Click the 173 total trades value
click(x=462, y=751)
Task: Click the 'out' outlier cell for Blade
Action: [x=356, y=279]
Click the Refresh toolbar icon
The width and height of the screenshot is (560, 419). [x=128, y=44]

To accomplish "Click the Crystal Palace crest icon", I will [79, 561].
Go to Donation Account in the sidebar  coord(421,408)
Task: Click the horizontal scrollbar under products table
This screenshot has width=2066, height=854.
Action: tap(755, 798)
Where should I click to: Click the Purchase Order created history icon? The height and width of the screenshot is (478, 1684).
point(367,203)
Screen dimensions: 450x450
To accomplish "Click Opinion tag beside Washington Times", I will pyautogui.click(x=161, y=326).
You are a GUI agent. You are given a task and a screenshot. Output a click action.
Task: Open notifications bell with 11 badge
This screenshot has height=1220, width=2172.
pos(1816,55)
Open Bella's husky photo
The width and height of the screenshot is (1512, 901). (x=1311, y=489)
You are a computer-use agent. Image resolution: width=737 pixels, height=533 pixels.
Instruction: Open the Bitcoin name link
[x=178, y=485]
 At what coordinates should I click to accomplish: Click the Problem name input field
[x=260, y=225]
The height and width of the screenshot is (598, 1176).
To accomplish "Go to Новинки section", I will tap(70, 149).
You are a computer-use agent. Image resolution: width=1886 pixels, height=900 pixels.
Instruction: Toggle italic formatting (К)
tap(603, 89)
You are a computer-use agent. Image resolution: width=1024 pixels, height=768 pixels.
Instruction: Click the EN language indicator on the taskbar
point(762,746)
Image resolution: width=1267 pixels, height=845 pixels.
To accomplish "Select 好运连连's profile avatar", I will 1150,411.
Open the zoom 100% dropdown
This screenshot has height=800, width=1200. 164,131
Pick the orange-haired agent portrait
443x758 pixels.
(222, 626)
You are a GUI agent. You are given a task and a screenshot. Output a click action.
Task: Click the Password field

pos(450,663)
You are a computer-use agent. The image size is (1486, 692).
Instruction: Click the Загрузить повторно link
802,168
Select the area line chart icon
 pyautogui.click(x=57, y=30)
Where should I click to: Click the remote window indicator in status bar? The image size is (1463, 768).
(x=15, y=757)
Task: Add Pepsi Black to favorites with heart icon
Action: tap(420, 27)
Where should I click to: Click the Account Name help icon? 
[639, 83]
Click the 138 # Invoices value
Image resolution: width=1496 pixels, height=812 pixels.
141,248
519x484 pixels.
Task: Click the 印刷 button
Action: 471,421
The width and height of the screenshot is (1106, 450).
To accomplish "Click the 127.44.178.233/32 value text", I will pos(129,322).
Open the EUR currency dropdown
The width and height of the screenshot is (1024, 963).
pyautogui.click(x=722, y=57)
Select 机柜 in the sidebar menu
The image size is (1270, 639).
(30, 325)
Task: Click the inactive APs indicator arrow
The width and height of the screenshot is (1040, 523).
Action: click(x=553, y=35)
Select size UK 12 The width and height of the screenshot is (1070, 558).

————————

All that is needed is the exact run of lines above from the line containing "Click the Refresh toolbar icon" through the line containing "The height and width of the screenshot is (598, 1176).", both of them included.

**Exercise output**
Click the Refresh toolbar icon
The width and height of the screenshot is (560, 419). [x=128, y=44]

To accomplish "Click the Crystal Palace crest icon", I will [79, 561].
Go to Donation Account in the sidebar  coord(421,408)
Task: Click the horizontal scrollbar under products table
This screenshot has width=2066, height=854.
Action: tap(755, 798)
Where should I click to: Click the Purchase Order created history icon? The height and width of the screenshot is (478, 1684).
point(367,203)
Screen dimensions: 450x450
To accomplish "Click Opinion tag beside Washington Times", I will pyautogui.click(x=161, y=326).
You are a GUI agent. You are given a task and a screenshot. Output a click action.
Task: Open notifications bell with 11 badge
This screenshot has height=1220, width=2172.
pos(1816,55)
Open Bella's husky photo
The width and height of the screenshot is (1512, 901). (x=1311, y=489)
You are a computer-use agent. Image resolution: width=737 pixels, height=533 pixels.
Instruction: Open the Bitcoin name link
[x=178, y=485]
 At what coordinates should I click to accomplish: Click the Problem name input field
[x=260, y=225]
The height and width of the screenshot is (598, 1176).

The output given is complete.